The video game maker is seeking to patent “playtesting coverage with curiosity driven reinforcement learning agents.” EA’s tech essentially aims to make sure that no stone is left unturned before a game is released in the wild. 

“As video games grow in size and complexity it becomes more challenging to ensure they are optimally tested and validated,” EA said in the filing. “Automated learning agents often leave some aspects of video games untested.” 

EA’s system uses what it calls “curiosity agents” to explore uncharted areas within video games. These AI-based curiosity agents use reinforcement learning — an AI training technique that rewards models for making certain decisions — to encourage exploration of new territory within a game. 

These agents would begin exploration at a designated “spawn point,” and work their way through the game’s map until reaching an “exploration threshold.” Then, they are respawned into an unexplored area. The model stores data about positions and routes the agent takes during exploration, and tracks when they get stuck. 

This process ensures games are thoroughly tested, and roots out any potential bugs that may be missed by human testers or traditional AI agents. 

EA’s patent represents one of many ways that AI can speed up game development, said Kaveh Vahdat, founder and CEO of AI game development company RiseAngle. This tech can help accelerate processes like testing, ideation, concept design, and game mechanics, he said. 

This tech can also make it easier for small game studios and development teams to compete with larger organizations, he said, cutting down costs and potentially leaving more budget for better marketing. “You may spend hundreds of thousands of dollars in game development budget for a small game, but you still need millions of dollars in budget for marketing,” he said.

For players, AI can also add in a personalization element that makes games more engaging and adapts to their behavior “on the fly,” said Vahdat. 

EA has been publicly supportive of AI, with CEO Andrew Wilson saying at a conference in March that around 60% of its “development processes” could be impacted by generative AI tools, and that the company is “embracing [it] deeply.” 

“We think about it in three core vectors: efficiency, expansion, and transformation,” Wilson said at the time. “We see a real embrace happening inside of our company around these things that can help them get to greatness much more quickly.” 

Like any use case for AI, it has its “blind spots,” said Vahdat.

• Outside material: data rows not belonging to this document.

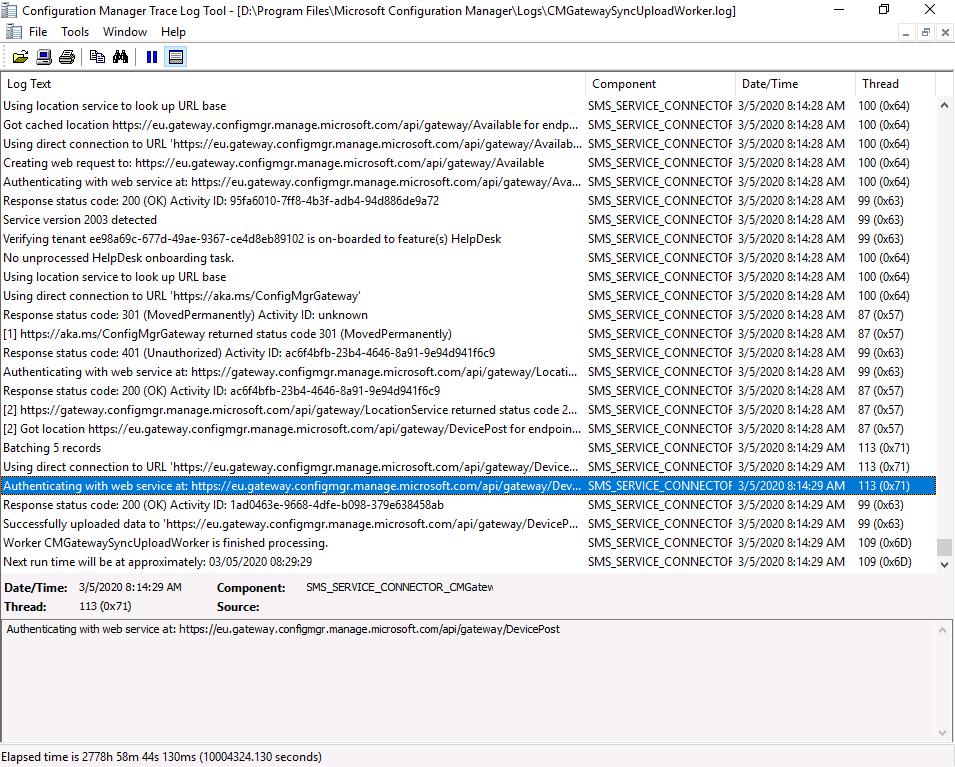This screenshot has height=767, width=955.
Task: Click the Copy to clipboard icon
Action: pos(97,57)

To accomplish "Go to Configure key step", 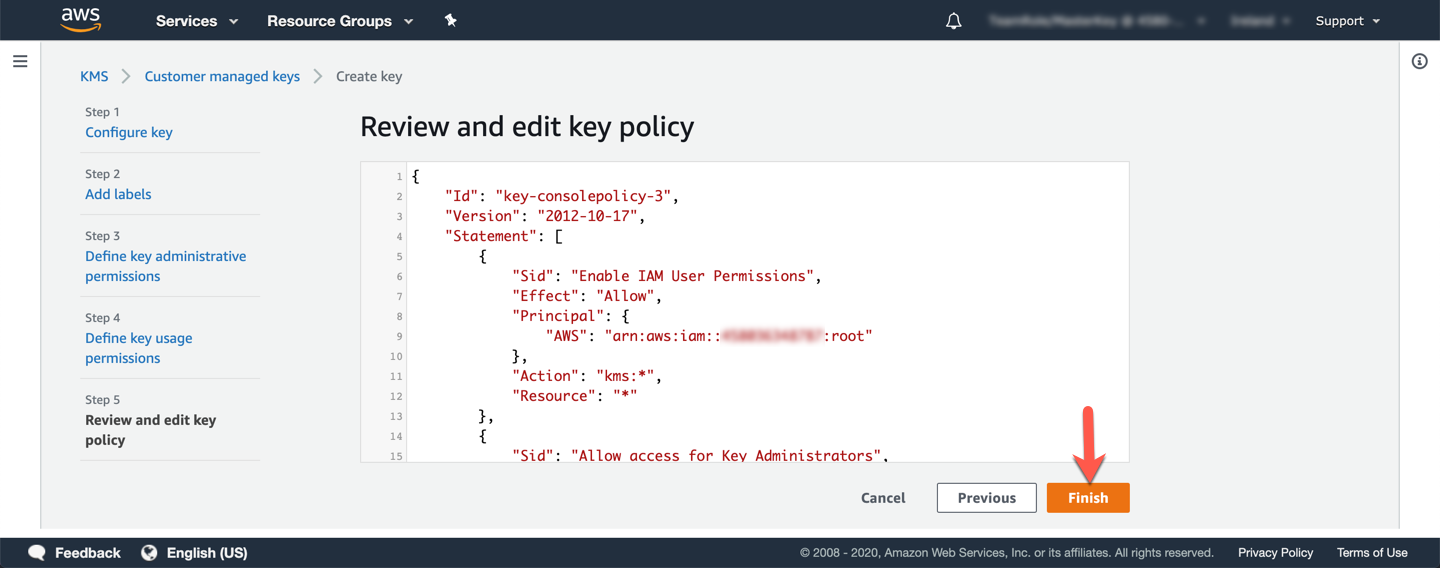I will coord(129,132).
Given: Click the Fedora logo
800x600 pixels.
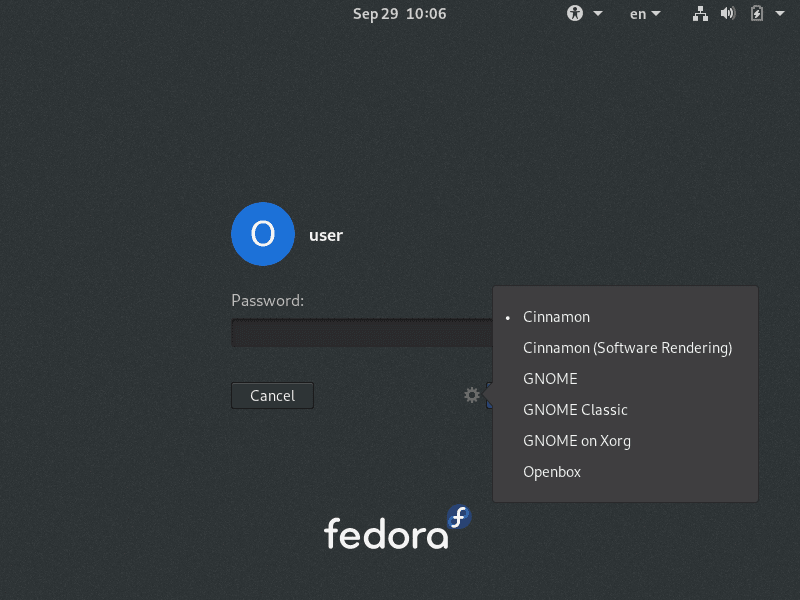Looking at the screenshot, I should point(397,527).
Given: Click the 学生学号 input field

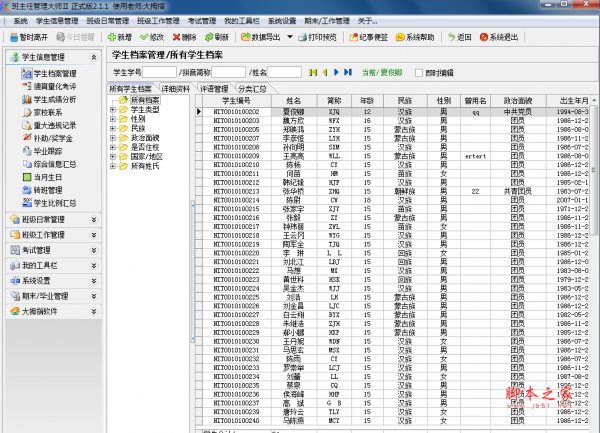Looking at the screenshot, I should point(158,73).
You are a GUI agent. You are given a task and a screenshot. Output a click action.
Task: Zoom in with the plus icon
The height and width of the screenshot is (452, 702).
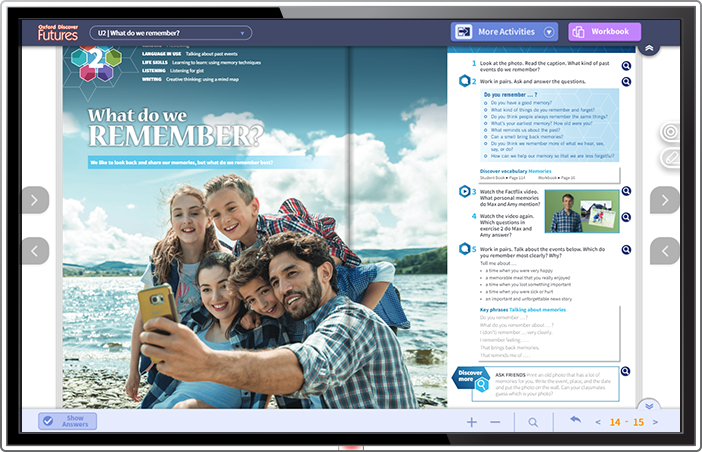tap(472, 422)
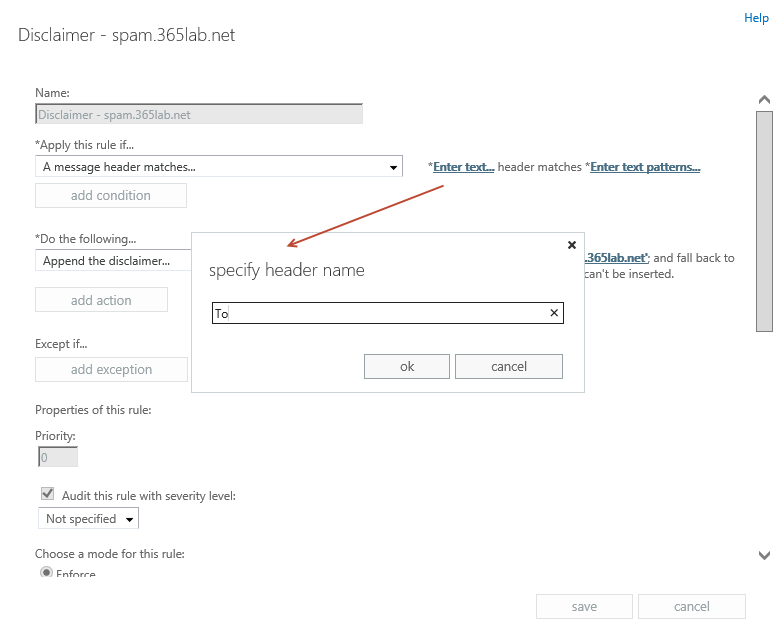776x625 pixels.
Task: Open the Enter text patterns link
Action: point(645,167)
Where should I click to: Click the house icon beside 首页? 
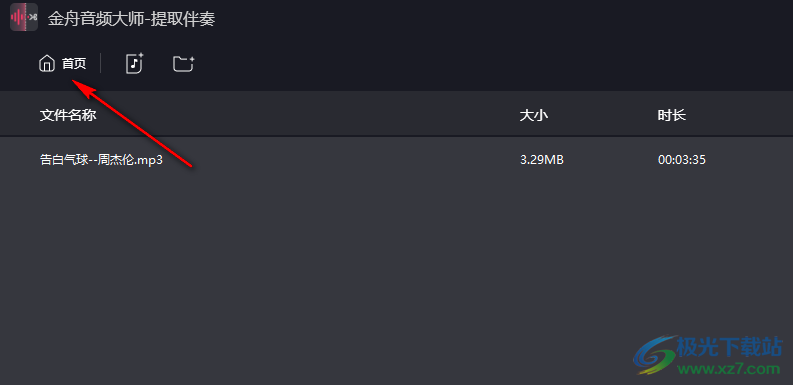[x=47, y=64]
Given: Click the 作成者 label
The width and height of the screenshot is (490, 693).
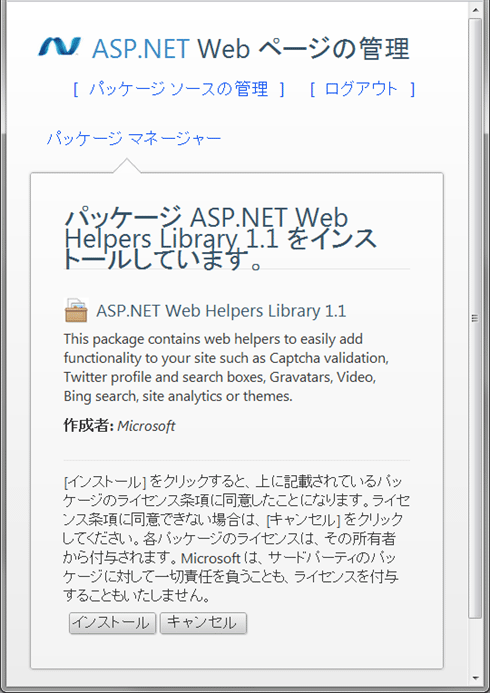Looking at the screenshot, I should 89,426.
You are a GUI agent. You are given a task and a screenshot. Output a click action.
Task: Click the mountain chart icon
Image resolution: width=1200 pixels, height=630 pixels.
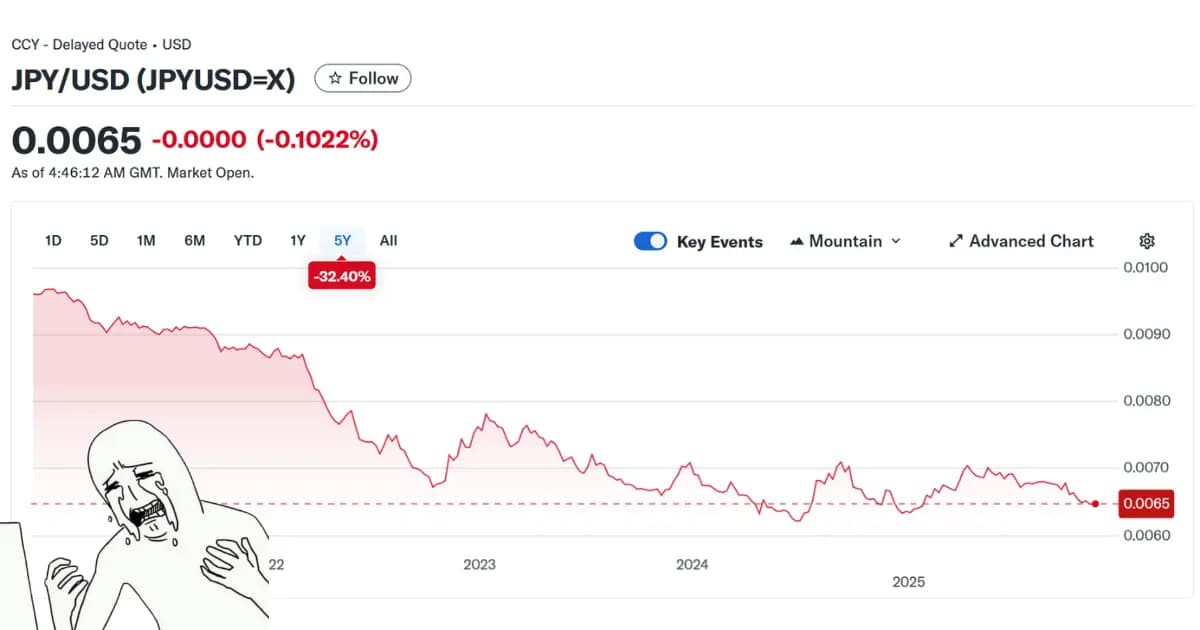click(797, 241)
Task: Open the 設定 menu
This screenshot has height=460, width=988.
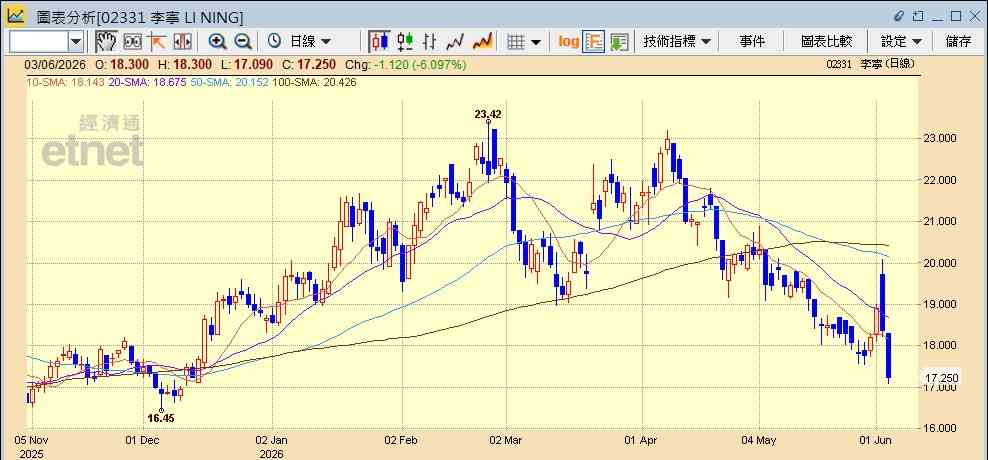Action: 901,42
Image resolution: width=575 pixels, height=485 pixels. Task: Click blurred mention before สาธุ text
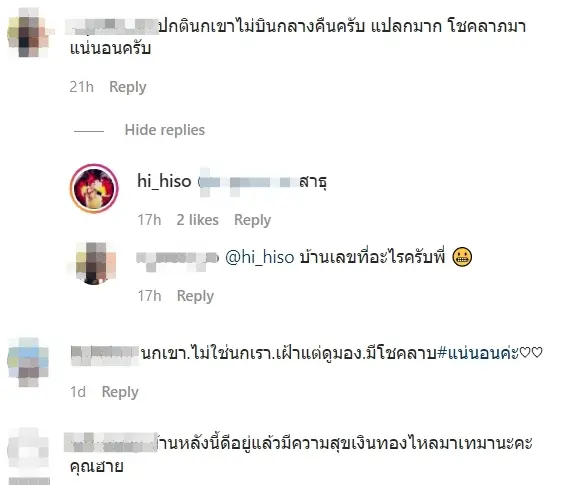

AI models are often subject to hallucination, inaccuracies, and bias that can grow if left unchecked. Until science has surpassed those barriers, Vahdat said, a human needs to be in the loop. 

However, the game industry is divided on where AI fits in at all. Video game performers authorized a strike under SAG-AFTRA in recent weeks, calling for protections against studios using AI to replicate voices and likenesses. Duncan Crabtree-Ireland, the executive director of SAG-AFTRA, told The Hollywood Reporter earlier this month that without AI protections, performers’ “ability to make a living in this business can be jeopardized within the term of this contract.” 

Additionally, EA’s patent in particular could impact quality assurance testers — a group that has experienced several rounds of layoffs at the company in the past year and a half.